Text segment:
----------------
Powell River Wastewater Treatment Plant

Project type: Consolidated Wastewater Treatment Plant
Location: Powell River, BC
My role: Structural Designer

The Powell River WWTP has two main structures: an administration building and a process building. I designed structural elements in concrete, masonry, steel, and wood-frame construction. A prominent feature is a structure with a raft slab foundation supporting a two-storey concrete building, a structural steel roof, and a wood-framed canopy designed for a future green roof.

The structural design had to meet the specialized requirements of a wastewater treatment facility: durability against aggressive process environments, process and operational needs, post-disaster seismic resistance, and water-tightness of process cells and channels.

What I did

Analysis and code compliance

Performed dead load take-offs and calculated live loads, snow accumulations, wind pressures, and seismic forces per BCBC Part 4 and Appendix C Climatic Data.
Used Dlubal RFEM for finite element modeling and analysis of the concrete superstructure and shallow raft foundations.
Applied design loads including a bail-out force with R_d R_o = 1.3 for the steel roof and elastic seismic force with R_d R_o = 1.0 for the foundation design.

Seismic design for post-disaster performance

Designated the concrete shear walls within the modular building components as the primary energy-dissipating elements during seismic events.
Ensured capacity protection for all other structural members and the foundation system so the plant stays functional post-earthquake.

Connections and material specification

Designed connections including post-installed concrete anchors, slotted steel connections, and self-tapping screws to accommodate construction tolerances.
Engineered heavy timber connections with a focus on mitigating moisture ingress - critical for durability in the marine environment.
Specified high-performance coating systems for all structural steel for corrosion protection.

Wastewater facility requirements

Designed to the specific demands of wastewater treatment: process integrity, water-tightness, and durability against aggressive operational environments.
----------------
What you need to do:
**a)** Decide whether each statement below agrees with the Powell River treatment plant description, answering yes or no and quoting the words of the description that decide it. (i) The wood-framed canopy was designed to carry a future green roof. (ii) The foundation design used an elastic seismic force with R_d R_o = 1.3. (iii) The concrete shear walls were designated as the primary energy-dissipating elements during seismic events.
**b)** Extend the Powell River treatment plant description beyond its final sentence.

[Excerpts from a dataset]
----------------
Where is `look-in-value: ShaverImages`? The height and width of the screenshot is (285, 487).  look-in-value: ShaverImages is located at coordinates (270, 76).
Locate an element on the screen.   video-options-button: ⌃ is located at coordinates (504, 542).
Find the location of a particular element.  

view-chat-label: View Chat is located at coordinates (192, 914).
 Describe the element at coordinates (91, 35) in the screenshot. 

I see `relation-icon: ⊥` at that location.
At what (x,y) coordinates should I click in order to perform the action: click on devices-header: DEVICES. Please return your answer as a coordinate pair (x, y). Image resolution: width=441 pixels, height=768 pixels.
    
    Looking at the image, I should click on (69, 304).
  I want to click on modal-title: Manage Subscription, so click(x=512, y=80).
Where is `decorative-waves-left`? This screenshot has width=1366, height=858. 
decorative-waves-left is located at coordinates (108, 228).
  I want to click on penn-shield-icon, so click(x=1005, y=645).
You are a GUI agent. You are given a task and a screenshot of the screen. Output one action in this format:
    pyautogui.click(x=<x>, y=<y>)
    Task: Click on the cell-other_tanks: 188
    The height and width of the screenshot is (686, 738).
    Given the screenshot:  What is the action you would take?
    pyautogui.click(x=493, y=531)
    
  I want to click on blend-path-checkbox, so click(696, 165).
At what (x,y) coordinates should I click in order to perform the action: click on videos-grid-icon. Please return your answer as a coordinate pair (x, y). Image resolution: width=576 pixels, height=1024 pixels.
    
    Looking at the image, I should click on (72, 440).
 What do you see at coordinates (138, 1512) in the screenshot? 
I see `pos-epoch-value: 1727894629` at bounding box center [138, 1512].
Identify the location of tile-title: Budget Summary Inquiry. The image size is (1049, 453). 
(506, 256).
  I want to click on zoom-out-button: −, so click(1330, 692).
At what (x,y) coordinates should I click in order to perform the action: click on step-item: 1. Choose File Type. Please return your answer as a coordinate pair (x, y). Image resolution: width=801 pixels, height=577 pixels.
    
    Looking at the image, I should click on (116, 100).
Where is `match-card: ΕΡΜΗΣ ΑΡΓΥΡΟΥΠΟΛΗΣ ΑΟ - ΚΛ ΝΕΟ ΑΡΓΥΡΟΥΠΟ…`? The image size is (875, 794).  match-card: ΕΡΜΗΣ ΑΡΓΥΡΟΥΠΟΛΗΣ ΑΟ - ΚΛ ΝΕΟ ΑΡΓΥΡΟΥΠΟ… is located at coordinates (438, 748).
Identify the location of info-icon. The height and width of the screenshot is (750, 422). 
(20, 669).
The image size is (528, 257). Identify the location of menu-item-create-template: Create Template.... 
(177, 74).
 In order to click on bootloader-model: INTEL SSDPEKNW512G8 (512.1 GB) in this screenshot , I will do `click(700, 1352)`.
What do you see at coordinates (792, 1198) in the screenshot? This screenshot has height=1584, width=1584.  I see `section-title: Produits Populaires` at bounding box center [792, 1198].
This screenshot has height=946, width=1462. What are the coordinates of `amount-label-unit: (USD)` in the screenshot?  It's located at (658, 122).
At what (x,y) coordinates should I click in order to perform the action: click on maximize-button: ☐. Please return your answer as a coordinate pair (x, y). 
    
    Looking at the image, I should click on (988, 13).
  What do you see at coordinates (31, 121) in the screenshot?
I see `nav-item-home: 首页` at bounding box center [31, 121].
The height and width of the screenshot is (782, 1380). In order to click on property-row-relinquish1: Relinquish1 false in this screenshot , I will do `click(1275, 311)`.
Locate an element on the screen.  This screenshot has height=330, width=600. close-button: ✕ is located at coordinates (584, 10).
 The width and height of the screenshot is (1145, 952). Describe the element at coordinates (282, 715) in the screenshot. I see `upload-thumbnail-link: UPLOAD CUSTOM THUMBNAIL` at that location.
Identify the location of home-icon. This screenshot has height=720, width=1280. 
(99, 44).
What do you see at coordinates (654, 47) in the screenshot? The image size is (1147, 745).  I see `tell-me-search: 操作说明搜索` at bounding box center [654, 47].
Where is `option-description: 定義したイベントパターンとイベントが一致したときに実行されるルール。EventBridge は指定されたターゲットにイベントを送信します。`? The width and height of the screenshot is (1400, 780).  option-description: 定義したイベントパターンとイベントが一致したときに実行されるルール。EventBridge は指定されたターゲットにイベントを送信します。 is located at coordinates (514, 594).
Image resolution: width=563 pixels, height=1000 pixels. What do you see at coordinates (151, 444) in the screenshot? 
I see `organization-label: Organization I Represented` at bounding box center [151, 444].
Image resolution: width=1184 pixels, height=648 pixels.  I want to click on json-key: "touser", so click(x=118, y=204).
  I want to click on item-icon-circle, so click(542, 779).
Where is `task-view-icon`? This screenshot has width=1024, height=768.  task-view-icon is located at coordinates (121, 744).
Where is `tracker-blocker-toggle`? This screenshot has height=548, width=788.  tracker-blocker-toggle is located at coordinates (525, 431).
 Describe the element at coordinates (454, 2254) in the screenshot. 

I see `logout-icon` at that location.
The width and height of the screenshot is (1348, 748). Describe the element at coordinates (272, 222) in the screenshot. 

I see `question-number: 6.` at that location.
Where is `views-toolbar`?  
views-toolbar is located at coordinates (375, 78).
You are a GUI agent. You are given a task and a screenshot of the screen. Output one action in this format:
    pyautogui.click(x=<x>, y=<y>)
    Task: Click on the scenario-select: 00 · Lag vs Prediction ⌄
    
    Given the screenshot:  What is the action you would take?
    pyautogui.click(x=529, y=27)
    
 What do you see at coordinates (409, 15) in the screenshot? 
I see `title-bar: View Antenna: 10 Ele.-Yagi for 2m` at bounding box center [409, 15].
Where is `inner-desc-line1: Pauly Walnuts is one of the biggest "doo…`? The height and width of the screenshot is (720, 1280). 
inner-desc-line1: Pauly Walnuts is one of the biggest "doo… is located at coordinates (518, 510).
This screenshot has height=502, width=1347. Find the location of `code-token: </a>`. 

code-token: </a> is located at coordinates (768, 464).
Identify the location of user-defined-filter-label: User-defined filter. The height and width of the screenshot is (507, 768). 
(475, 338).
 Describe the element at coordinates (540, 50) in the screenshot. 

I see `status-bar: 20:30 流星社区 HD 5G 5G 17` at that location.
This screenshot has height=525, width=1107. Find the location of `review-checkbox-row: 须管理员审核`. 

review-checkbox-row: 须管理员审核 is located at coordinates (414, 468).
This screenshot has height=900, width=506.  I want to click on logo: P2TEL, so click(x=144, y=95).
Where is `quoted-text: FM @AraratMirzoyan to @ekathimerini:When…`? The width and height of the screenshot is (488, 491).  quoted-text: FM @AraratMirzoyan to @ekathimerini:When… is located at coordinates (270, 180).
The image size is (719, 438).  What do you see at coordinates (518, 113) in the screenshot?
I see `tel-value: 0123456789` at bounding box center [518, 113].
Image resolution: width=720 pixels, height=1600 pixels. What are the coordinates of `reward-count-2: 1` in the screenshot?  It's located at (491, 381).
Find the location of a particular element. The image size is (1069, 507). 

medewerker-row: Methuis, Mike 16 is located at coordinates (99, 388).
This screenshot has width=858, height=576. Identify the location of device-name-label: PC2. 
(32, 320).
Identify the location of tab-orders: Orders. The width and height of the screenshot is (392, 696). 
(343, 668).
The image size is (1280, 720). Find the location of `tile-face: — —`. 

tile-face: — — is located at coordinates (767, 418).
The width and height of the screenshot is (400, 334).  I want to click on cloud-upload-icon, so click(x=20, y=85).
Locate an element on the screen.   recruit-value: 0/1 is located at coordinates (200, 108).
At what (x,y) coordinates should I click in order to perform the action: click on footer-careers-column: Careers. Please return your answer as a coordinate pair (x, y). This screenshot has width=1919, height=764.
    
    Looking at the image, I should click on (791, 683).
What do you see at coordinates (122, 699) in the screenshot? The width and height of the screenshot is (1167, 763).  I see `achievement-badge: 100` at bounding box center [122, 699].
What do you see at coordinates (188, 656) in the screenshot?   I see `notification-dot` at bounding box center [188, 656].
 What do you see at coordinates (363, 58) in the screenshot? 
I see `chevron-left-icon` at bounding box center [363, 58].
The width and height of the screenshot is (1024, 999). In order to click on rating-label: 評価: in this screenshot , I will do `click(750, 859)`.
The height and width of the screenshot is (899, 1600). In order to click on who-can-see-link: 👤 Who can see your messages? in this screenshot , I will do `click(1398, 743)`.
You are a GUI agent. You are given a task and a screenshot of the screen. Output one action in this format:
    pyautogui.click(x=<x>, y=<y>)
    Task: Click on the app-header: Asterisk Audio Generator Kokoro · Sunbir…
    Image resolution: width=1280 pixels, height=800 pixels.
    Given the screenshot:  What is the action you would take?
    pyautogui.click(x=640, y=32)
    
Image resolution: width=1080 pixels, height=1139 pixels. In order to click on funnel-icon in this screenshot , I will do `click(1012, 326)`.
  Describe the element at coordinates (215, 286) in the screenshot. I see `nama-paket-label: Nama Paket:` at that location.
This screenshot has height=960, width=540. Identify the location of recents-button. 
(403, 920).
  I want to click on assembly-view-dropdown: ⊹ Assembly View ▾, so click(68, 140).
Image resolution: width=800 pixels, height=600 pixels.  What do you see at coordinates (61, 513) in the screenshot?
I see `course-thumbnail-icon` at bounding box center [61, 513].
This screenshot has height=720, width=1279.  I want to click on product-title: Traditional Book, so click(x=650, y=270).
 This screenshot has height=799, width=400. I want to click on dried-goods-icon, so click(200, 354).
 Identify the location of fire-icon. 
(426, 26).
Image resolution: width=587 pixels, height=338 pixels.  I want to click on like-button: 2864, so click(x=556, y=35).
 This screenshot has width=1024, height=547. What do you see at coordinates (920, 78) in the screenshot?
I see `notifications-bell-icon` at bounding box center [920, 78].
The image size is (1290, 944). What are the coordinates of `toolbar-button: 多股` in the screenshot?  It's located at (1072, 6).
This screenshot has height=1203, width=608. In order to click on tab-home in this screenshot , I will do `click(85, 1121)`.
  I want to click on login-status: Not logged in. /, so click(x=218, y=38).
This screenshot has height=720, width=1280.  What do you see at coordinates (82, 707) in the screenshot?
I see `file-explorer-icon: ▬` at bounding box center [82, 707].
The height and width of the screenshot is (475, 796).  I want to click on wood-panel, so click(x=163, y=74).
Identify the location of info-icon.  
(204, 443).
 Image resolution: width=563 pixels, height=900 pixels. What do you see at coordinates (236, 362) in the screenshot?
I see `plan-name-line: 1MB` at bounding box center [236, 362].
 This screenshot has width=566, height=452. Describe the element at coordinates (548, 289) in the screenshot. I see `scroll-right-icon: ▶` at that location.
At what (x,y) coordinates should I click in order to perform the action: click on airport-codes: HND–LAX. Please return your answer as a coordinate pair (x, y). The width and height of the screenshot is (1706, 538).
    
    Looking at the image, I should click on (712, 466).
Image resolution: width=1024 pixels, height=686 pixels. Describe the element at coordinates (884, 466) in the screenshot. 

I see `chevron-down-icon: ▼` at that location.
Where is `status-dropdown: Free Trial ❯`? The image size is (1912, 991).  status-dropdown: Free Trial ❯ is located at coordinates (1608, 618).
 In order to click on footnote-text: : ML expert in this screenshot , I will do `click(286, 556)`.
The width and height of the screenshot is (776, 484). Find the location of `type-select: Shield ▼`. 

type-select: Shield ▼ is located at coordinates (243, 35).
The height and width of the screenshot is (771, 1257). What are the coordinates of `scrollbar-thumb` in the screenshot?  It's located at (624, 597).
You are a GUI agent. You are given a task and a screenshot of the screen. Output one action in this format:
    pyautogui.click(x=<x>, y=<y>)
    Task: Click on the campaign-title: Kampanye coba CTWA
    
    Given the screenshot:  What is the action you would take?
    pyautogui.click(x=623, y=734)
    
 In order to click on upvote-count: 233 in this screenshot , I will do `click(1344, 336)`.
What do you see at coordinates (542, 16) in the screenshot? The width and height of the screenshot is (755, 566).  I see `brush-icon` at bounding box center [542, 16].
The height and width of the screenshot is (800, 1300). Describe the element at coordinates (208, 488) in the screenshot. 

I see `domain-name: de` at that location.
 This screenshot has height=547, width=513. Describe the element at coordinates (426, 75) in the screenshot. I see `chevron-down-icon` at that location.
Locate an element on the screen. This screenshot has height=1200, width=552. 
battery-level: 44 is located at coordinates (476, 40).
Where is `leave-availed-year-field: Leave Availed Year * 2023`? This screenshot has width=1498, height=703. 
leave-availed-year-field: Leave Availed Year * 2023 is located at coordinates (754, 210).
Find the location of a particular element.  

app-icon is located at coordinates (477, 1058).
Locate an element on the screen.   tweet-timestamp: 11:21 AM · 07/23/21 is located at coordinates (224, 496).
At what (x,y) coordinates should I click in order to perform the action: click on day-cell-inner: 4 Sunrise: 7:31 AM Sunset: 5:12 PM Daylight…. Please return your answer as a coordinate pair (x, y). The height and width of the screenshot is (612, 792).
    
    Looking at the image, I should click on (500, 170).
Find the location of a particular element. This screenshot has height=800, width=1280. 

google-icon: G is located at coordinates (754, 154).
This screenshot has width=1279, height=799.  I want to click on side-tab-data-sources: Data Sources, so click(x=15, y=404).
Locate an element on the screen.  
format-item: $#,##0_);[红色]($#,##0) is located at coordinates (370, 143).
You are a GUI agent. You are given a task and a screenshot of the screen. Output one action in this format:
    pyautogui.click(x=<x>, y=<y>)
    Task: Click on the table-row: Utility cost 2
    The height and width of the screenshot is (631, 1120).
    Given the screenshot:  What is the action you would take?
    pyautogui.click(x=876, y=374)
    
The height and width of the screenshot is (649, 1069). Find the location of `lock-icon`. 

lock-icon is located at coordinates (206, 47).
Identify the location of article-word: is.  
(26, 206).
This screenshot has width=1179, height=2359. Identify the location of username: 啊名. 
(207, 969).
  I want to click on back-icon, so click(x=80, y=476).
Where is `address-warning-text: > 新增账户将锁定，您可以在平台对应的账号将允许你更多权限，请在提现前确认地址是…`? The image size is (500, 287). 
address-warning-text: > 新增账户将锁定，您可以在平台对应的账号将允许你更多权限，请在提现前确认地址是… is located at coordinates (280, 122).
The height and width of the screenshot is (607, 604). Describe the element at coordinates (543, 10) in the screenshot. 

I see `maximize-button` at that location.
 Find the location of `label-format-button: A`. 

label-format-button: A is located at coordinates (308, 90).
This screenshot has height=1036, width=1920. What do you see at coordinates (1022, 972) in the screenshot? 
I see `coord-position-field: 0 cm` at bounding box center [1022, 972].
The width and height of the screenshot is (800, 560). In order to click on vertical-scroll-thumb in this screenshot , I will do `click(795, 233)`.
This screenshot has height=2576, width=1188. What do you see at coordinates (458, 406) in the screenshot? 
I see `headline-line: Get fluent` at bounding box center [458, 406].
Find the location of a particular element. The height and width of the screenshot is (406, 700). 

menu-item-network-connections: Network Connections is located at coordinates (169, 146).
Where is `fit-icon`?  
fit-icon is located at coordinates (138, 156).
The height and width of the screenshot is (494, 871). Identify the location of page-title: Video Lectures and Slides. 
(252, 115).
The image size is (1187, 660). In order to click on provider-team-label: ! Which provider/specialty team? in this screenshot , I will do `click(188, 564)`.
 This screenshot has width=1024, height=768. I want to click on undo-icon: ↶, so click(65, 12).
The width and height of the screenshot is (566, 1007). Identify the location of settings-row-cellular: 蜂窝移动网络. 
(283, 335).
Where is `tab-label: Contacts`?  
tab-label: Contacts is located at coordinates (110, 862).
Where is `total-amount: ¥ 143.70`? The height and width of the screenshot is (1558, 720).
----------------
Solved problems:
**a)**
(i) Yes: "a wood-framed canopy designed for a future green roof."
(ii) No: "elastic seismic force with R_d R_o = 1.0 for the foundation design."
(iii) Yes: "Designated the concrete shear walls within the modular building components as the primary energy-dissipating elements during seismic events."

**b)**
Quality assurance and peer review

Design phase: Reviewed designs with the supervising engineer. Submitted designs and calculations for independent third-party review by a senior engineer per the company’s OQM program. Incorporated all review comments, revised drawings, and did a final personal review before issuing for construction. Applied this process to all structural components.
Construction phase: Reviewed shop drawings for compliance. Conducted frequent field reviews of concrete reinforcement, steel connections, and wood connections. Documented site deficiencies in field review reports and followed up with the contractor. Reviewed concrete test reports to confirm materials met design standards.

Results

Delivered a structural design meeting all project requirements, performance specs, and post-disaster criteria.
Designed the gravity and lateral force-resisting systems as integrated systems.
The Powell River Consolidated Wastewater Treatment Plant was successfully constructed by September 2022.

Understanding of structural systems

To illustrate how I approach individual components as part of integrated systems, here’s an example from a lightweight timber office building I designed. The engineering principles are the same ones I applied to the more complex Powell River WWTP.

Gravity system:

Load analysis at each level, then designed roof joists and floor joists.
Sized beams and headers for openings from architectural drawings.
Designed posts and built-up studs for point loads from beams and headers.
Accounted for cumulative gravity loads at the foundation and checked perpendicular-to-grain bearing at all support points.

Lateral system:

Determined base shear demands and designed horizontal diaphragms to resist and distribute seismic forces at each floor.
Checked shear capacity of diaphragm sheathing and nailing patterns.
Sized chord and strut members for axial forces in the diaphragms.
Designed connectors for shear transfer from diaphragms to shear walls.
Verified shear wall sheathing and nailing capacity against cumulative shear forces.
Detailed interstorey fasteners and sill plate anchors for lateral load transfer to the foundation.
Designed hold-down systems for overturning resistance in shear walls.

Project management

On the Powell River WWTP, where our firm was structural engineer of record for two concrete buildings and one light-frame timber structure, I actively assisted the Project Manager.

Participated in regular coordination meetings with the architect and MEP consultants. I raised outstanding items and flagged potential bottlenecks. Prepared scope change forms as needed.
Construction phase:
- Attended weekly construction meetings, addressing site issues and updating on RFI and shop drawing review status.
- Prioritized prompt return of submittals, especially for critical path items.
- Organized separate teleconference calls with project team members for complex or persistent issues.
- Kept the Project Manager informed of project changes and gave early warning if the timeline was at risk. Tracked hours and provided estimates to completion.
Attended weekly meetings with the client and contractor to stay current on the construction schedule.
Collaborated with the architect, electrical engineer, and mechanical engineer to deliver timely RFI responses, shop drawing reviews, and field review feedback.
Issued site instructions for unforeseen field conditions and reviewed contract change requests, advising the client on validity.
Identified and addressed on-site deficiencies before project sign-off.